Stored records

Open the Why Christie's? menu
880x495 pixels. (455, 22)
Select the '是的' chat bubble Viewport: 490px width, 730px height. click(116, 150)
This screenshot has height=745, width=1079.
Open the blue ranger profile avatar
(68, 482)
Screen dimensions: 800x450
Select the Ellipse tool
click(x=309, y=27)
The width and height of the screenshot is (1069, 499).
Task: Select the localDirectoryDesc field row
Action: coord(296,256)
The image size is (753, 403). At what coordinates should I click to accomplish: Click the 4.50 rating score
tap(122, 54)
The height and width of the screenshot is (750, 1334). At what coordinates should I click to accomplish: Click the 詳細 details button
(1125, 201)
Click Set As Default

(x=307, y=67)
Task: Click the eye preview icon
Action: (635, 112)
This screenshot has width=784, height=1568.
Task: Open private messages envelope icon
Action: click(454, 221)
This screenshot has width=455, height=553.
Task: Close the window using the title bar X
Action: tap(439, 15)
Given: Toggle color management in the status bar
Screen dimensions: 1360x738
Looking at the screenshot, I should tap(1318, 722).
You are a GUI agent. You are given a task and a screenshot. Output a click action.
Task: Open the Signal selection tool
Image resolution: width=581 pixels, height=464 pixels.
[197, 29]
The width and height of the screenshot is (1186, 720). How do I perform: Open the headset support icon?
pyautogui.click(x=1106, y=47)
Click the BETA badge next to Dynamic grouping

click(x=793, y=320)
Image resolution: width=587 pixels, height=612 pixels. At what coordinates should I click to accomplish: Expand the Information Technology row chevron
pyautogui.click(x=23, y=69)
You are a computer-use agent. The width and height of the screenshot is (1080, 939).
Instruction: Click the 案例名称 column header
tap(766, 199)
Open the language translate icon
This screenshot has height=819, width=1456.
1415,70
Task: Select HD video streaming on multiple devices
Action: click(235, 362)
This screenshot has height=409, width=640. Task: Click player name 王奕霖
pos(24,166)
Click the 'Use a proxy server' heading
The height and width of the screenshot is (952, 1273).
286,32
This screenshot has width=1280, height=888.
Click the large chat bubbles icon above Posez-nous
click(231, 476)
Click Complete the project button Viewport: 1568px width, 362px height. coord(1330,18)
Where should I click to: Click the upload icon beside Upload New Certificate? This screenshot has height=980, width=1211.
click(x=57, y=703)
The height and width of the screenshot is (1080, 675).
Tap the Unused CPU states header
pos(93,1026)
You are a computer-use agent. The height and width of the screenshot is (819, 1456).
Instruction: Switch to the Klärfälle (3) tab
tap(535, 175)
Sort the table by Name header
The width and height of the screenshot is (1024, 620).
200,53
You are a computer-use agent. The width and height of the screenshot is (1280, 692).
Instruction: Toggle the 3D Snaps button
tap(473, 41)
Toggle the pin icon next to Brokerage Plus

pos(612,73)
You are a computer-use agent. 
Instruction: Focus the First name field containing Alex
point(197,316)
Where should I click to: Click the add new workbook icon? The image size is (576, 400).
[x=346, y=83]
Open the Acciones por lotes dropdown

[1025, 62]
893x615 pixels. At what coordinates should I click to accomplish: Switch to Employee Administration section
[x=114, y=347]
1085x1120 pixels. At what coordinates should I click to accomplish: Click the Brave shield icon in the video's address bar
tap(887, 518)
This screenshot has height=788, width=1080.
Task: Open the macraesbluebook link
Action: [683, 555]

- ASSIGNMENT:
Write out exactly the lines above between the line with "Open the language translate icon" and the line with "Sort the table by Name header", inclusive, and nothing beyond them.

- EXERCISE SOLUTION:
Open the language translate icon
This screenshot has height=819, width=1456.
1415,70
Task: Select HD video streaming on multiple devices
Action: click(235, 362)
This screenshot has height=409, width=640. Task: Click player name 王奕霖
pos(24,166)
Click the 'Use a proxy server' heading
The height and width of the screenshot is (952, 1273).
286,32
This screenshot has width=1280, height=888.
Click the large chat bubbles icon above Posez-nous
click(231, 476)
Click Complete the project button Viewport: 1568px width, 362px height. coord(1330,18)
Where should I click to: Click the upload icon beside Upload New Certificate? This screenshot has height=980, width=1211.
click(x=57, y=703)
The height and width of the screenshot is (1080, 675).
Tap the Unused CPU states header
pos(93,1026)
You are a computer-use agent. The height and width of the screenshot is (819, 1456).
Instruction: Switch to the Klärfälle (3) tab
tap(535, 175)
Sort the table by Name header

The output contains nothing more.